Work to do:
(1) In the passage about the writer's study, why does the writer get frustrated when pulled away to daily tasks? Answer in one to three sentences.
(2) List every household or family duty that the passage about the writer's study names in its questions beginning with "Who".
(3) In the passage about the writer's study, what does the writer call the relationship with their art a form of?

Selected extract:
Begin
As I enter the quiet of my study it becomes a sacred place. I forget the rest of the world and my undone tasks and enter into a relationship with my art which is a form of meditation. The utter peace that descends on my soul as soon as I am surrounded with books, knowledge and stuff.
I have to be jerked out to get to the daily tasks that await my attention. I get frustrated because mundane chores get in the way of the creative process. Who cleans the house, pray? Who prepares the meals, does the shopping, and sorts out the bills and other daily problems? Who cares for the old folk, the children? The reality hurts eh!
End
Items:
Begin
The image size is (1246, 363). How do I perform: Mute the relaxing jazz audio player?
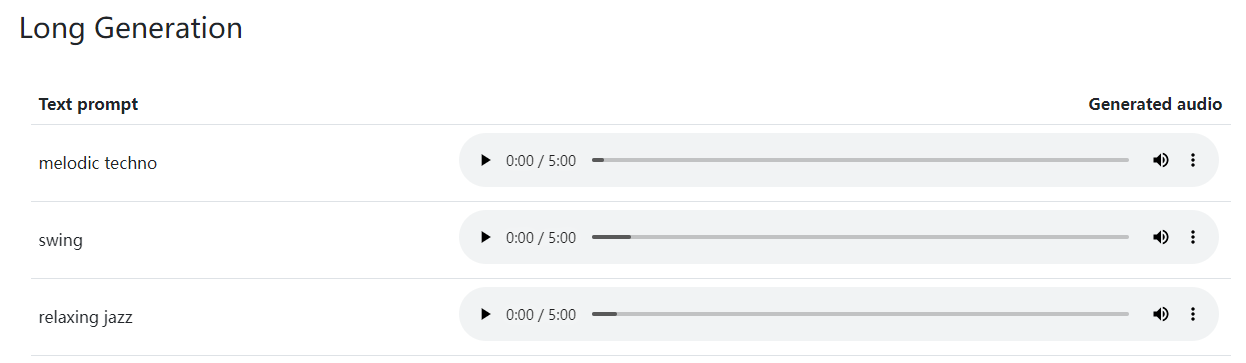[x=1160, y=315]
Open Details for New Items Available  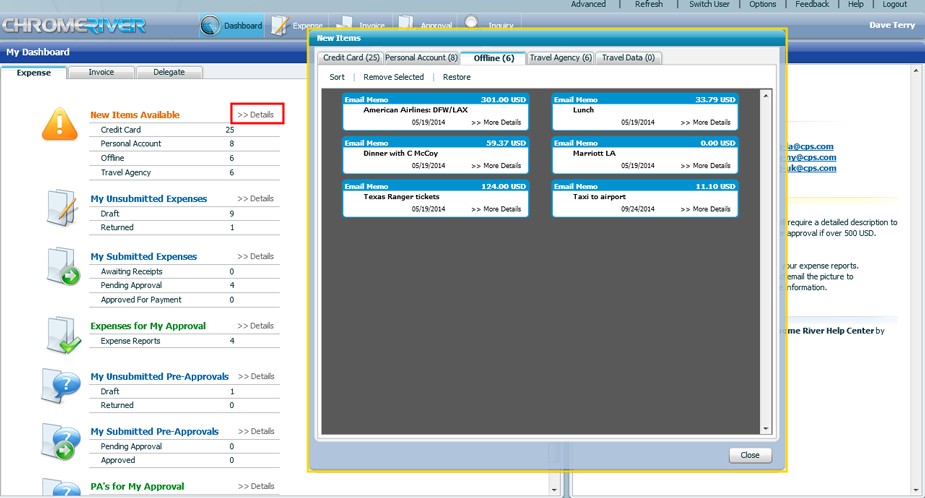point(256,114)
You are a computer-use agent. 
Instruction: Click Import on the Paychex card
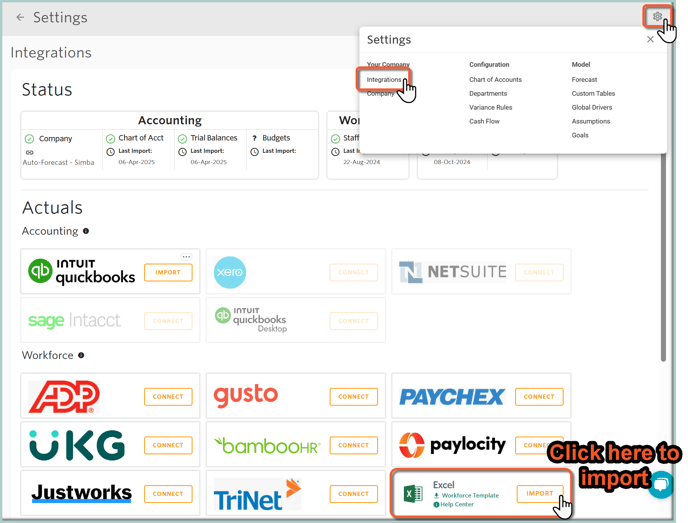click(x=538, y=396)
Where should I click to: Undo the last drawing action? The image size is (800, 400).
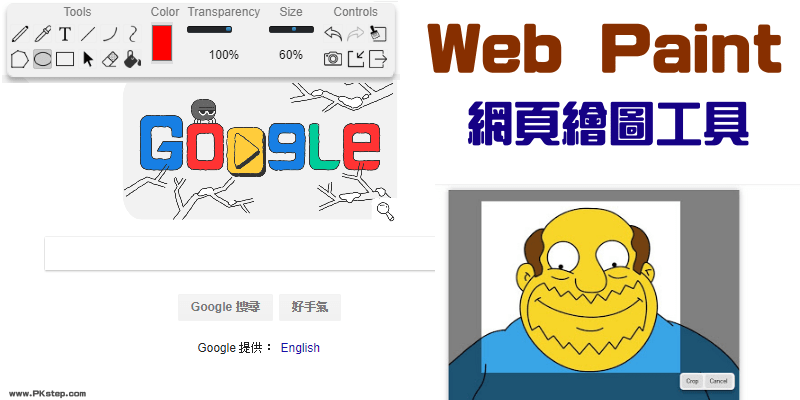[x=333, y=34]
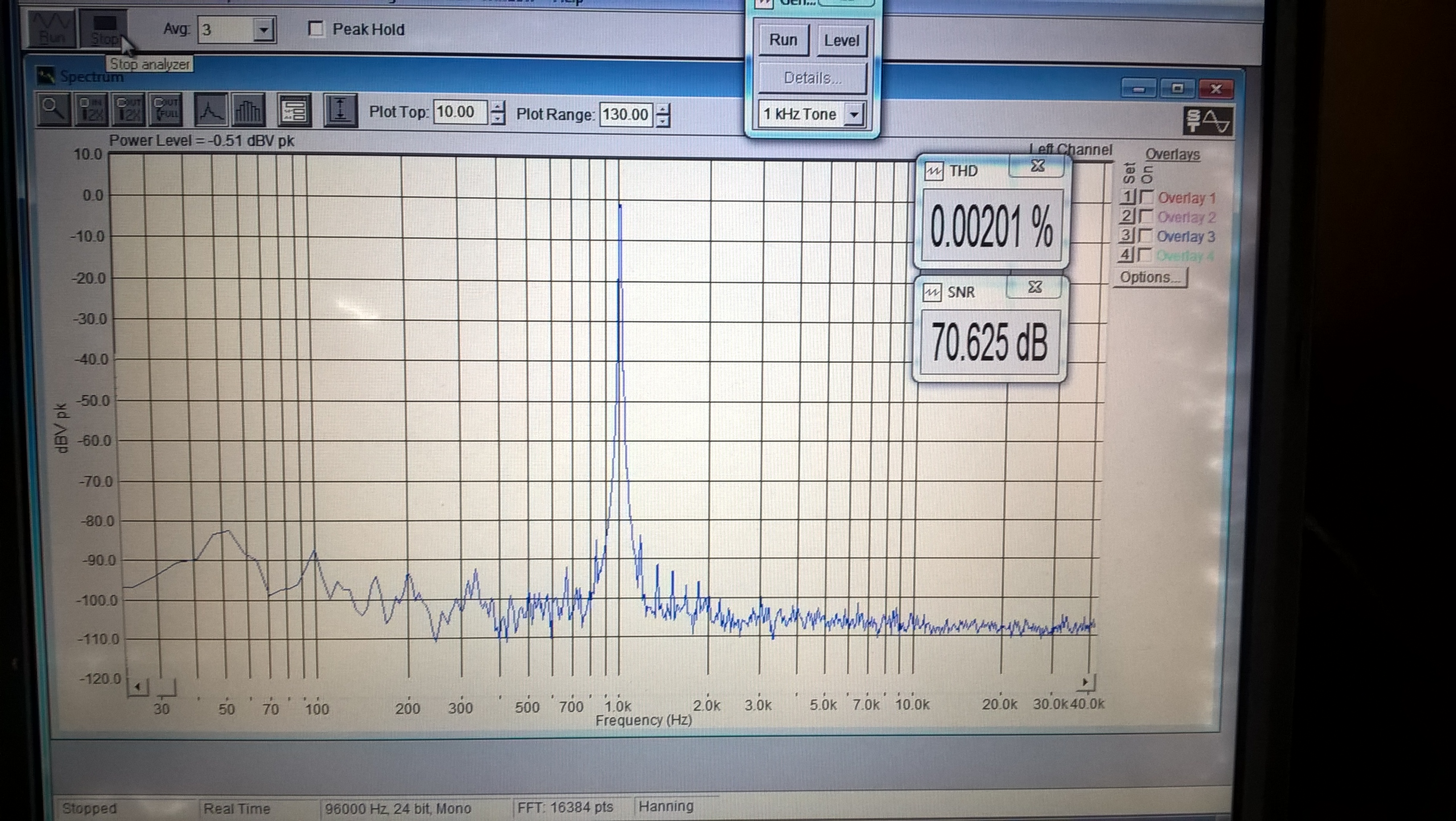Select the line spectrum plot icon
The height and width of the screenshot is (821, 1456).
211,110
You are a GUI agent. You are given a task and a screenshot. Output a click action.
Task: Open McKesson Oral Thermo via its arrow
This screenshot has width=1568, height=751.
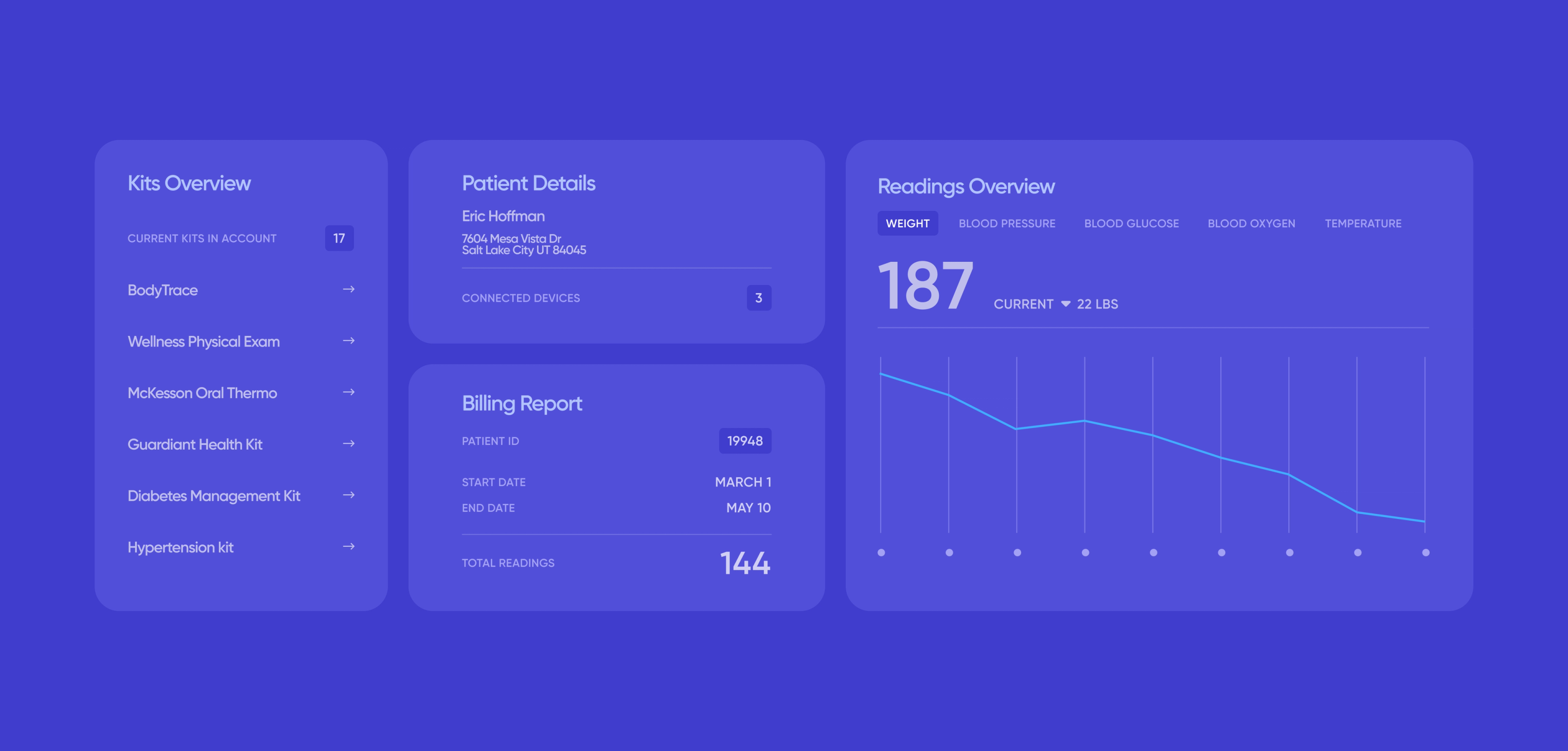(x=349, y=392)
End
Results by task:
(1) The writer gets frustrated because mundane chores get in the way of the creative process.

(2)
- Cleaning the house
- Preparing the meals
- Doing the shopping
- Sorting out the bills and other daily problems
- Caring for the old folk
- Caring for the children

(3) Meditation.